With businesses in every industry investing heavily in cloud technology, the enterprise-cloud market continues to remain immune from the global economic slowdown with the five fastest-growing vendors posting quarterly revenue gains ranging from 45% up to 29%.
It is important to look at these numbers from two perspectives:
- First, the respective growth rates of the major cloud providers offer a rolling perspective of which vendors are gaining momentum and engaging in this fiercely competitive sector; and
- Second, the large revenue numbers and growth rates posted by cloud companies reflect the tremendous confidence business leaders have shown in the cloud’s ability to help them act faster, communicate more closer to customers, innovate faster, and focus tech spending on dazzling their customers and boosting revenue.
I also want to quickly acknowledge that the companies in the Cloud Wars Top 10 come in all shapes and sizes and in most cases, the highest growth rates were posted by cloud vendors with revenues of smaller end of the spectrum.
With that in mind, though, I find it amusing — ridiculous? — to hear some people say that a growth rate of 45% (hello, Oracle) is incredible or even worthless because, after all, that multiplier is built on the base of “only ” which is about $2.5 billion.
Only in the biggest growth market the world has ever known would some people have the idea that 45% growth to $2.5 billion in revenue is small, run-of-the-mill, or just not a big deal.
Aside from that observation, however, I fully and passionately recognize that size matters, and when I list the top growth rates below, I also provide the quarterly gross revenue for the cloud vendors.
Okay, so let’s see how these high-flying world-shapers stack up when ranked by cloud-revenue growth rate.
#1 Oracle: 45% to $3.6 billion (quarter ended August 31)
#2 Google Cloud: 36% to $6.3 billion (June 30)
#3 SAP: 34% to $3.12 billion (June 30)
#4 AWS: 33% to $19.7 billion (June 30)
#5 Microsoft: 29% to $25 billion (June 30)
#6 Today’s Service: 25% to $1.66 billion (June 30)
#7 IBM: 24% to $5.9 billion (June 30)
#8 Workday: 23% to $1.37 billion (July 31)
#9 Salesforce: 22% to $7.72 billion (July 31)
#10 Snowflake: 83% to $466M (July 31) **While Snowflake is highly disruptive, it is also smaller than the other Cloud Wars Top 10 companies. I’ll include them in the regular ranks when Snowflake’s quarterly revenue tops $1 billion.**
Now, for the past few months, the world has been preoccupied with concerns over the global recession, the war in Ukraine, rampant inflation, and other major forces disrupting the global economy. At the same time, every company in every industry has to deal with difficult workforce issues from desperately trying to find the right talent to creating a hybrid work strategy that meets the requirements of both employees. and the business.
Just to keep things interesting, organizations around the world and across industries have had to develop new business models, new customer engagement models, new digital-business processes, and more yet to keep up with the demands and requirements of modern customers.

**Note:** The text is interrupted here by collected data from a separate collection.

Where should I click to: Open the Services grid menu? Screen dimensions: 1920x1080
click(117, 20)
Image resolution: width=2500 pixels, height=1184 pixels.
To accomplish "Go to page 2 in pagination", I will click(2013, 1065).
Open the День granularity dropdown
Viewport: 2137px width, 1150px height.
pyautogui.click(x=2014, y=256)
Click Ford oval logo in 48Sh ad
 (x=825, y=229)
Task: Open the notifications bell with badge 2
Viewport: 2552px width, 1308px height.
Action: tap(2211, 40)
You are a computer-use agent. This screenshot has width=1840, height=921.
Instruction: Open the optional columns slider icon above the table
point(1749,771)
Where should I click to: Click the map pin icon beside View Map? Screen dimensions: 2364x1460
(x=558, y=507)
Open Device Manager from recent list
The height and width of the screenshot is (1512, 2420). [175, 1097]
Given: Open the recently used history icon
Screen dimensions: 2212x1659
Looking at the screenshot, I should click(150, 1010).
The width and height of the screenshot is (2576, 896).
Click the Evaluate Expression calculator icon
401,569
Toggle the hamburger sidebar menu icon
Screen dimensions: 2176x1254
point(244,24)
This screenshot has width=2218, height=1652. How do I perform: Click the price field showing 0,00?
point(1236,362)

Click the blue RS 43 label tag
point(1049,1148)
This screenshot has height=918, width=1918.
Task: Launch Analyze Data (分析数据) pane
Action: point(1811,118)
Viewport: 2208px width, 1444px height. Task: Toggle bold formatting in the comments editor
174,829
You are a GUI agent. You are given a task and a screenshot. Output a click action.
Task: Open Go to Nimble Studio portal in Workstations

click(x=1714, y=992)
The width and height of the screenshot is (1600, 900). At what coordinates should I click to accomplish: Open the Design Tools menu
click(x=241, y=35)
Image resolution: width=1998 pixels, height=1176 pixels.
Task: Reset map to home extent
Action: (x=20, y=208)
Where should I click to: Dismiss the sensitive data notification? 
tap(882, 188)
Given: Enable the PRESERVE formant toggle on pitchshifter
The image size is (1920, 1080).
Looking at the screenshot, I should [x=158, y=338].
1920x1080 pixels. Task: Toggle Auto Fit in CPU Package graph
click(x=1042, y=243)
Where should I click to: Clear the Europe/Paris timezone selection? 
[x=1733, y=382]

Amidst all the chaos and disruption, the enterprise cloud has become an indispensable engine of innovation, acceleration, growth, and resilience. At the same time, cloud-powered IT has also, in the minds of CXOs and boards of directors, transformed from a cost center to be relentlessly downgraded to a strategic essential that needs to be aggressively funded rather than aggressively reduced.
If you have any doubts about that, just glance again at those growth rates for the Cloud Wars Top 10 as they range from a high of 45% to a “low” of 22% (with 83% of Snowflake serving as icing on top) .
No other industry in the world can come close to this level of growth, especially on an end-to-end scale — ergo, “the largest growth market the world has ever known.”
One of the reasons I’m so bullish about the future prospects of this business — besides the fact that customers realize they need modern technology like people need water — is that each of these 10 companies is constantly experimenting, pushing, innovating, and disrupting. No one is standing or hoping to undo their previous momentum.
Quite the opposite, in fact — and I think that means that as vibrant and world-shaping as this business is today, we’re just beginning to glimpse what’s possible. Because Cloud Wars is just heating up.